Ich selbst werde den Antrag unterstützen. Die bisherigen Erfahrungen zeigen, dass sich die Beteiligung von Frauen in Ämtern und Mandaten in unserer Partei vielerorts nur sehr - zu - langsam steigert. Im Kreisvorstand der CDU Rhein-Sieg würden wir die Voraussetzungen übrigens bereits erfüllen, in der Bundestagsfraktion dagegen stehen nur 51 weibliche Abgeordnete 195 Kollegen gegenüber. Um den Bundesvorsitz und die Kanzlerkandidatur streiten bislang ausschließlich Männer.

Dabei wäre eine höhere Beteiligung gerade für uns und unser Selbstverständnis als Volkspartei wichtig, weil Frauen die Hälfte der Bevölkerung ausmachen - aus meiner Sicht ein Kriterium, das ebenso wie der Anteil an den Parteimitgliedern eine Rolle spielen muss. Denn Frauen bringen oft andere Erfahrungen und Sichtweisen ein. Gemischte Teams kommen so in der Politik ebenso wie in Wirtschaft oder Verwaltung zu angemesseneren, lebensnäheren Ergebnissen. Nicht zuletzt stellen Frauen die Hälfte der Wahlberechtigten. Wir werden unsere Chancen darauf, überhaupt Mandate bzw. aussichtsreiche Kandidaturen vergeben zu können, nur dann wahren können, wenn wir auch in Zukunft für Frauen jeden Alters wählbar sind. Das wird für eine auch in der Wahrnehmung männlich dominierten Union sehr schwierig werden, wenn Angela Merkel nicht mehr als Kanzlerin antritt.

Sie haben natürlich recht, dass es jeder Frau frei steht, in eine Partei einzutreten und sich mehr zu engagieren. Das Verhältnis von Ursache und Wirkung ist allerdings etwas komplizierter: gerade in den letzten Monaten, in denen unsere Stadt- und Gemeindeverbände Kandidatinnen für die Kommunalwahlen gesucht haben, wurden von den angesprochenen Frauen Absagen häufig mit den unverändert gleichen und typischen Lebenssituation von Frauen begründet: der Mann will es nicht (oder würde gerne selber kandidieren), die Kinder brauchen gerade mehr Unterstützung in der Schule, keine Zeit neben Beruf und Haushalt. Und während junge Männer in der Regel mit hohem Selbstvertrauen ausgerüstet sind, zögern Frauen oft und stellen sich trotz gleicher Qualifikation und politischem Interesse selbst in Frage. Gleiches gilt für Vorstandswahlen. Wenn es dann um die „prominenteren“ Ämter und Mandate geht, fällt der Blick auf diejenigen, die bereits in Parteivorständen und kommunalen Fraktionen aufgefallen sind; diese Vorstände sind der Pool, aus dem später Kandidaten gewonnen werden. Deshalb widerspricht eine Quotenregelung nicht der Bestenauslese, sondern sichert gerade, dass mehr gute und beste Potenziale überhaupt bemerkt werden.

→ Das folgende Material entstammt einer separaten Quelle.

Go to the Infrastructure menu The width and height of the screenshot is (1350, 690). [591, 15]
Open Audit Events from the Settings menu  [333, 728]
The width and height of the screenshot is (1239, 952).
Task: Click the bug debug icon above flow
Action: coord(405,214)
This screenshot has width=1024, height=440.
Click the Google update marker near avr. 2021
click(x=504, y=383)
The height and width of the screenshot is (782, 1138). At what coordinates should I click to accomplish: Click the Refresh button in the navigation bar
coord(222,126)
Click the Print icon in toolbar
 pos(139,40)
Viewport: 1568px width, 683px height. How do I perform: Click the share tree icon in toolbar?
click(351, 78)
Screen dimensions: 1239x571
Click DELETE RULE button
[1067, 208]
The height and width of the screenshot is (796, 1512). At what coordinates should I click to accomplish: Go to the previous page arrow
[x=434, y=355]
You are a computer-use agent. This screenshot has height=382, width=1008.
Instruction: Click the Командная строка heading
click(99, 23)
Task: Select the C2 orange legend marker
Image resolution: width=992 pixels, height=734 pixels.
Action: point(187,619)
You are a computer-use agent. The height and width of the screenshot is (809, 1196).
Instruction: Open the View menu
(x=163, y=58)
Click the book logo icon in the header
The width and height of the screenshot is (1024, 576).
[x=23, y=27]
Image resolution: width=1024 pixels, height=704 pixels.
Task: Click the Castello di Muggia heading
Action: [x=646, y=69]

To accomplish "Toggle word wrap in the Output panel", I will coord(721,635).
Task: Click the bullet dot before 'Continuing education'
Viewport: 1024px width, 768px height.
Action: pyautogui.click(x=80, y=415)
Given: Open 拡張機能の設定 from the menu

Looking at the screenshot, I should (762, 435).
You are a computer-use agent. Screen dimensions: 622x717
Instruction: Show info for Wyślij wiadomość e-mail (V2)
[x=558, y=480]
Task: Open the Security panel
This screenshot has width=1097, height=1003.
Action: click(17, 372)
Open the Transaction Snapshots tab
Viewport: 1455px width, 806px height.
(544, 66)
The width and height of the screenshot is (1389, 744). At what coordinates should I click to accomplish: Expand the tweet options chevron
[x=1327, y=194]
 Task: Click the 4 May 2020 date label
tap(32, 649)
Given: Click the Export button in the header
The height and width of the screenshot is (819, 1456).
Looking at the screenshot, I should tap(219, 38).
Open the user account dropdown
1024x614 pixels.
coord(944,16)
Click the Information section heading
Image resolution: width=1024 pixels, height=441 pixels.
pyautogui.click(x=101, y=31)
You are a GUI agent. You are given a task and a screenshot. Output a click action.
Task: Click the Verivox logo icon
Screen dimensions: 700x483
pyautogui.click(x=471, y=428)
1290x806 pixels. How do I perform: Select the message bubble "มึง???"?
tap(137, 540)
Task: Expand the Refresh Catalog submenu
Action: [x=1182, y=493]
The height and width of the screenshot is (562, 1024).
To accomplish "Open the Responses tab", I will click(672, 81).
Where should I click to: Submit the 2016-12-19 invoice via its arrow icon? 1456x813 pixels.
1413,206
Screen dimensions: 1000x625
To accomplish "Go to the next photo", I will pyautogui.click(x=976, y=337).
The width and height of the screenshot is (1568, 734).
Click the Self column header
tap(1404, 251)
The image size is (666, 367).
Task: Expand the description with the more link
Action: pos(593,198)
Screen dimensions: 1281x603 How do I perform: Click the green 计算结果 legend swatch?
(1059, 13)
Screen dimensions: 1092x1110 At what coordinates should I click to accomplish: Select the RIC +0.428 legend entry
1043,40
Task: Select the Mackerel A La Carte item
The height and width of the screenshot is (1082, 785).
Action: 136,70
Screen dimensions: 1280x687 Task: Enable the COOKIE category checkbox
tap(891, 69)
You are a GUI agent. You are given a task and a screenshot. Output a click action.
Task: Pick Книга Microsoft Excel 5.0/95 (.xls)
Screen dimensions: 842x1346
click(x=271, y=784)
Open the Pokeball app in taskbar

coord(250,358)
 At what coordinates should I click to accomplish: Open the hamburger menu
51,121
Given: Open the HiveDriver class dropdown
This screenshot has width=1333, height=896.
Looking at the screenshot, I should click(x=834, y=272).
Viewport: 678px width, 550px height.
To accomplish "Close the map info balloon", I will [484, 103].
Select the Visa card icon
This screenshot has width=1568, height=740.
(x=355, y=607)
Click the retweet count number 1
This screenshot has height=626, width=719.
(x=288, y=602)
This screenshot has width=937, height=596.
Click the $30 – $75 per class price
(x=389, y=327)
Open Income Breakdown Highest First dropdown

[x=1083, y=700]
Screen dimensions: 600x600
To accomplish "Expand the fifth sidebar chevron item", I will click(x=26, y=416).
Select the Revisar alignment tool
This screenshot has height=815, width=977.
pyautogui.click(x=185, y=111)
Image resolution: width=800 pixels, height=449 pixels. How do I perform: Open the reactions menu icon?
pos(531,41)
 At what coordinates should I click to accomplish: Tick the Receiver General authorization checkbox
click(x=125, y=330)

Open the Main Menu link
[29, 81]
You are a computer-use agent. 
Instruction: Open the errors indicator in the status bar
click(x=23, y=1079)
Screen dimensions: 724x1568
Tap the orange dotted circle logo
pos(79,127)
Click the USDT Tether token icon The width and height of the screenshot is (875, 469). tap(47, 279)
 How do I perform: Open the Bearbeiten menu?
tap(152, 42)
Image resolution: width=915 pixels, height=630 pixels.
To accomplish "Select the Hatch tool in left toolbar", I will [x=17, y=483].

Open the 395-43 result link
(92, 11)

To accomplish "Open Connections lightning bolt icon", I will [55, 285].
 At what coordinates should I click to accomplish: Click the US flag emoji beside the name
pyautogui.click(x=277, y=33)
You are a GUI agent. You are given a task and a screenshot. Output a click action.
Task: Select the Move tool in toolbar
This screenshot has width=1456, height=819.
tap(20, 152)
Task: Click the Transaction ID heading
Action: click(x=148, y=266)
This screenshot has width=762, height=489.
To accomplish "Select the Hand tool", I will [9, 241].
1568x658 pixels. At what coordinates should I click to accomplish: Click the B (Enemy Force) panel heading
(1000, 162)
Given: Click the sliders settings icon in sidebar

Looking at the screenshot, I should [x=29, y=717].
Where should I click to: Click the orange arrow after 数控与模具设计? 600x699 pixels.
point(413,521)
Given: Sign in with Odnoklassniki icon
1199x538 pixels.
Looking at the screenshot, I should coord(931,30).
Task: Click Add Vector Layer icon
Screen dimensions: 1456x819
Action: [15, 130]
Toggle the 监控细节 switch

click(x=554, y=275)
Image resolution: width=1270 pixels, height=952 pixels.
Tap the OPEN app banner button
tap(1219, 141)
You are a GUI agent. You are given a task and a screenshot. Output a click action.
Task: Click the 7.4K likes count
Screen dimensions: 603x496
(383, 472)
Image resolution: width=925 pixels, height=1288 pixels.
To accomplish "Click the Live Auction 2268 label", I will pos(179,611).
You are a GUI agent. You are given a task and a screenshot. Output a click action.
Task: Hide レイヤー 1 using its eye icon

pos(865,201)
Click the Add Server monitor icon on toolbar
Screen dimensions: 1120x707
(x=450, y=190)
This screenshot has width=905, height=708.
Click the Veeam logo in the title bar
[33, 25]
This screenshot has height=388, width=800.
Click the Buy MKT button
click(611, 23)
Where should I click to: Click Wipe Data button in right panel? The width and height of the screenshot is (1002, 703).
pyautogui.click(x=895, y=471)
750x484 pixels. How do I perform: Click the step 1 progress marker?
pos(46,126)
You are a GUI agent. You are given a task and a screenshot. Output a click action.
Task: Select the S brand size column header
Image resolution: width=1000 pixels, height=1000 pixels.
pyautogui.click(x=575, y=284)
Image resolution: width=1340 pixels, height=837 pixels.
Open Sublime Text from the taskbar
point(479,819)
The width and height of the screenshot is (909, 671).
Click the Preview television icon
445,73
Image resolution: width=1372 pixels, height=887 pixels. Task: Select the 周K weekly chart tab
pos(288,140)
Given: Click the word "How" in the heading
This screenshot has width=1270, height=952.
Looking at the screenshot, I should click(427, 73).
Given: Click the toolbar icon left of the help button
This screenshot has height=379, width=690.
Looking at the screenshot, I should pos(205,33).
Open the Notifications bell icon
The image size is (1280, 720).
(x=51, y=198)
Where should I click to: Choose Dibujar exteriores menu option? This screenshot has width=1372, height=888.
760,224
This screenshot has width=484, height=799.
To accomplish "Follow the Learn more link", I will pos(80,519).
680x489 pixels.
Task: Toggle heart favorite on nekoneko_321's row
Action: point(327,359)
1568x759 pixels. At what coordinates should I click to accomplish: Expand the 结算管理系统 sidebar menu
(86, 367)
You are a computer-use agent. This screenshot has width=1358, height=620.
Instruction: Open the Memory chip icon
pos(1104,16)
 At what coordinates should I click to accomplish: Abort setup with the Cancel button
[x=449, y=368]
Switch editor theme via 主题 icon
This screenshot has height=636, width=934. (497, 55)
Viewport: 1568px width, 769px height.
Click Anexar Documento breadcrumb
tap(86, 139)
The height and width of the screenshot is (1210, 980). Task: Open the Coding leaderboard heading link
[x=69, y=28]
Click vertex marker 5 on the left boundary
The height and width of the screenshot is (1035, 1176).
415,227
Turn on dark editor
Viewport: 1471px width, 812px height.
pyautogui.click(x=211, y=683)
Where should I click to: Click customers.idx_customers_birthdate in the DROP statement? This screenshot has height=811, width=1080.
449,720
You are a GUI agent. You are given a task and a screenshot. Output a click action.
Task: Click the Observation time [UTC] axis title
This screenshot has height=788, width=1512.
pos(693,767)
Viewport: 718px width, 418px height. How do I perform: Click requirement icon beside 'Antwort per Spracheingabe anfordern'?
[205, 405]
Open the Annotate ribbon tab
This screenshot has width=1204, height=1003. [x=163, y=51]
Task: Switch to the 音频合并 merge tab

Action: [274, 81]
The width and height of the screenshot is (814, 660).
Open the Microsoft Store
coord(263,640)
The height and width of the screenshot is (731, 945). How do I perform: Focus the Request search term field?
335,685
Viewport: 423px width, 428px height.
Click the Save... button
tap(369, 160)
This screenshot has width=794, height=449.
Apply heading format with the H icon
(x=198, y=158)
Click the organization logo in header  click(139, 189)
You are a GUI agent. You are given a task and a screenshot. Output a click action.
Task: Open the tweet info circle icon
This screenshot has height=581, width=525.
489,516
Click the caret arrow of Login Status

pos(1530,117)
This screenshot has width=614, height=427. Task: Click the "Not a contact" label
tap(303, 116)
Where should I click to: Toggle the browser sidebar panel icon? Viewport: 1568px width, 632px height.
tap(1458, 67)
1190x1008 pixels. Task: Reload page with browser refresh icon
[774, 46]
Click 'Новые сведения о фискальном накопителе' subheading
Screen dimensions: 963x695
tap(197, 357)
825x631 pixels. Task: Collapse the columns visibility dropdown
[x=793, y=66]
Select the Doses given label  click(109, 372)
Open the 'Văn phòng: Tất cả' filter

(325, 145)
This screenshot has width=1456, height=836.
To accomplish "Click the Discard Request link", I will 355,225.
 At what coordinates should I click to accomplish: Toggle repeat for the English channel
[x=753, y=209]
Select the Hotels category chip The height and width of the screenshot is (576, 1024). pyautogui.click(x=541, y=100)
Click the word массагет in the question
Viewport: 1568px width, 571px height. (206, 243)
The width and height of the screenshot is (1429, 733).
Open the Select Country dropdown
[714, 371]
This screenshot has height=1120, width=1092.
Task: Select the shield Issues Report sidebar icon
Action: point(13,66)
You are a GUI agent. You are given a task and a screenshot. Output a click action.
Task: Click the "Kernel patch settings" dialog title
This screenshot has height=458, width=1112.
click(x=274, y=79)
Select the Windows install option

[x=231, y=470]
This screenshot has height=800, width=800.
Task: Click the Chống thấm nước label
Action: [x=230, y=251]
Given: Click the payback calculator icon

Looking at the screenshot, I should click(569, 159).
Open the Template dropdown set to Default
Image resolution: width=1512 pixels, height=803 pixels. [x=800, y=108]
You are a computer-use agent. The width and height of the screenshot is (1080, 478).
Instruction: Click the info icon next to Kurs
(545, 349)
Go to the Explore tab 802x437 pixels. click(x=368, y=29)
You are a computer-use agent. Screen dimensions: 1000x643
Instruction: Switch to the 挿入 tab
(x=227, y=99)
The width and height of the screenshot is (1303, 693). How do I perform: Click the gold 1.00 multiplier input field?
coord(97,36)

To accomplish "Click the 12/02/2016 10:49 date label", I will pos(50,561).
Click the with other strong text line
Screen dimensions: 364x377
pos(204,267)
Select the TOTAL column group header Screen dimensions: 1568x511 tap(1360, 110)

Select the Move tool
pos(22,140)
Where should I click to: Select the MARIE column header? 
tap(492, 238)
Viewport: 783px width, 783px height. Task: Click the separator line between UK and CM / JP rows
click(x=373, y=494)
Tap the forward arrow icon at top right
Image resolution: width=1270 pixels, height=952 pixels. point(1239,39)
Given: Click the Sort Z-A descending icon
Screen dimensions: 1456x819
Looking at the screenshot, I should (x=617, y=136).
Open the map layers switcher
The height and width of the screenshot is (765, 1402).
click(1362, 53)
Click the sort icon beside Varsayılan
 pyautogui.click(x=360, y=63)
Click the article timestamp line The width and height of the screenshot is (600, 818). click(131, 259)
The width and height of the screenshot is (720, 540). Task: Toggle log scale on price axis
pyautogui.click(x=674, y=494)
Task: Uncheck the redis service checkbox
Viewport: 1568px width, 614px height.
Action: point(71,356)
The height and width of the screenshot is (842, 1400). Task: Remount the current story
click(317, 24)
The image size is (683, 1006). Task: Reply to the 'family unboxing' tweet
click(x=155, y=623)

Heute verschieben sich schon an dieser Stelle die Chancen zulasten der Frauen - dauerhaft und uneinholbar. Wir müssen also die Chancen erhöhen, dass sich Frauen engagieren und sich so auch für weitere Aufgaben ins Spiel bringen können. Daher bedauere ich, dass die angestrebte Quote die Gemeinde-, Stadt- und Ortsverbände an der Basis nicht mit einschließt, denn hier beginnt das politische Engagement und entsprechend sollte der Zugang für Frauen, die bislang unterrepräsentiert sind, erleichtert werden.

Wir haben große Erfolge bei der Besetzung von politischen Spitzenämtern mit Frauen erreicht: die erste Bundeskanzlerin, die erste EU-Kommissionspräsidentin, eine amtierende Parteivorsitzende. Doch zwei davon werden absehbar aus ihren Funktionen ausscheiden und durch Männer ersetzt. Es wird deutlich, dass sich unterhalb der Führungsebene zu wenig getan hat. Deshalb braucht es jetzt mehr verbindliche Vorgaben. Die Frauenquote ist hier kein Selbstzweck, sondern ein Druckmittel für den Übergang zur Unterstützung von Frauen in der Politik, bis das Thema Quote nicht mehr nötig sein wird.